El juicio de sí mismo
Finalmente, en cuanto a la diferencia que existe entre la oración y la confesión, respecto al estado del corazón ante Dios y al sentimiento moral que tiene de la odiosidad del pecado, digamos que esta diferencia no podría ser apreciada en demasía. Es mucho más fácil pedir, de manera general, el perdón de nuestros pecados que confesar estos pecados. La confesión implica el juicio de sí mismo; pedir perdón no implica siempre este juicio. Esto solo bastaría para demostrar la diferencia.
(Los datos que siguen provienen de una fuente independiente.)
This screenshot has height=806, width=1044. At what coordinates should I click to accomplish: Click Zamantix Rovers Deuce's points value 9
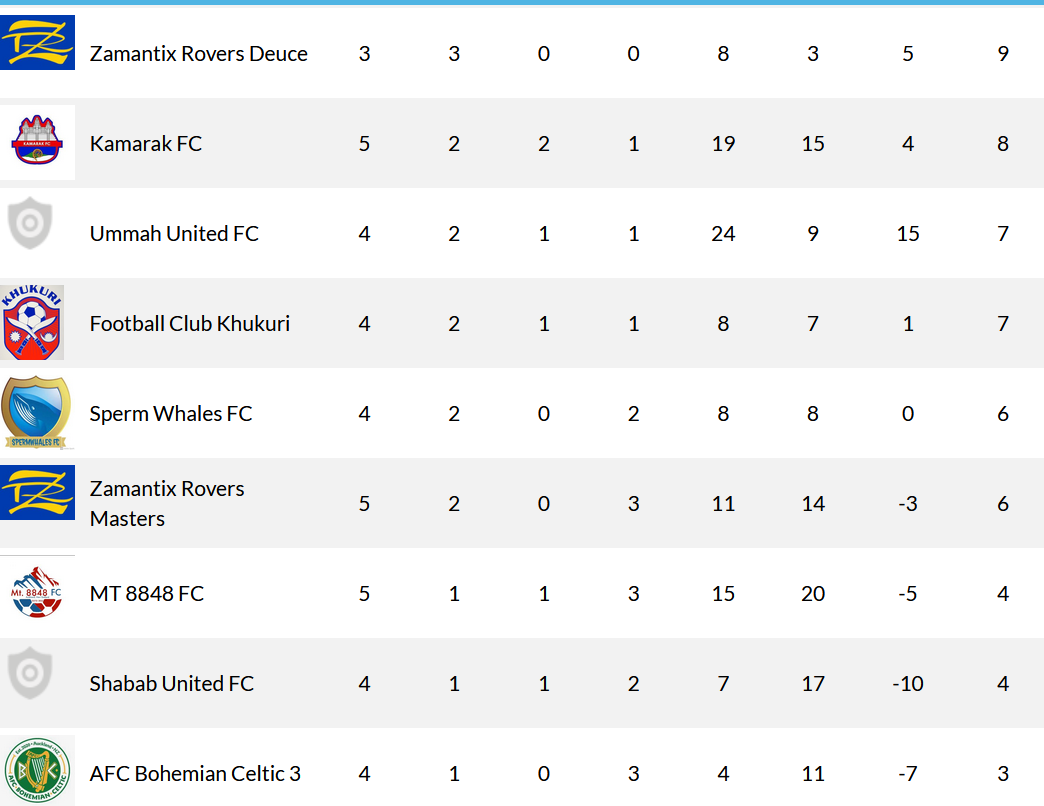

El juicio de sí mismo es uno de los ejercicios más preciosos y saludables de la vida cristiana, y, por consiguiente, todo lo que tiende a provocarlo debe ser muy apreciado por todo cristiano serio.
La diferencia que hay entre pedir perdón y confesar el pecado se manifiesta sin cesar en nuestras relaciones con los niños. Si un niño ha hecho algún mal, hallará menos dificultad en pedir a su padre que lo perdone que en confesar su falta francamente y sin reservas. El niño puede pedir perdón y, sin embargo, dar cabida en su espíritu a muchas disculpas que tiendan a disminuir el sentimiento de su falta; piensa, tal vez secretamente, que, después de todo, no hay motivo para censurar de tal manera su conducta, aunque sea conveniente que pida perdón a su padre; en cambio, al confesar su falta, solo le queda enjuiciarse a sí mismo. Además, al pedir perdón, el niño puede estar influido principalmente por el deseo de escapar a las consecuencias del mal que ha hecho, mientras que los padres juiciosos procurarán producir una justa apreciación de aquel mal, la cual no puede existir sino ligada a la plena confesión de la falta, unida al examen de sí mismo.
Lo mismo sucede en cuanto a los caminos de Dios con sus hijos; cuando caen en alguna falta, quiere que todo pecado sea expuesto y juzgado ante él por el mismo que lo ha cometido; quiere que no solo temamos las consecuencias del pecado –que son inmensas– sino que odiemos al pecado mismo, porque es odioso a Sus ojos. Si, cuando cometemos el pecado, pudiéramos ser perdonados por el mero hecho de pedir perdón, nuestro sentimiento y nuestra aversión al pecado no serían, ni con mucho, tan intensos, y, a su vez, nuestra apreciación de la comunión que gozamos no sería tan alta. El efecto moral de todo esto sobre el estado general de nuestra constitución espiritual, así como sobre nuestra conducta y nuestra marcha práctica, debe ser evidente para todo cristiano experimentado.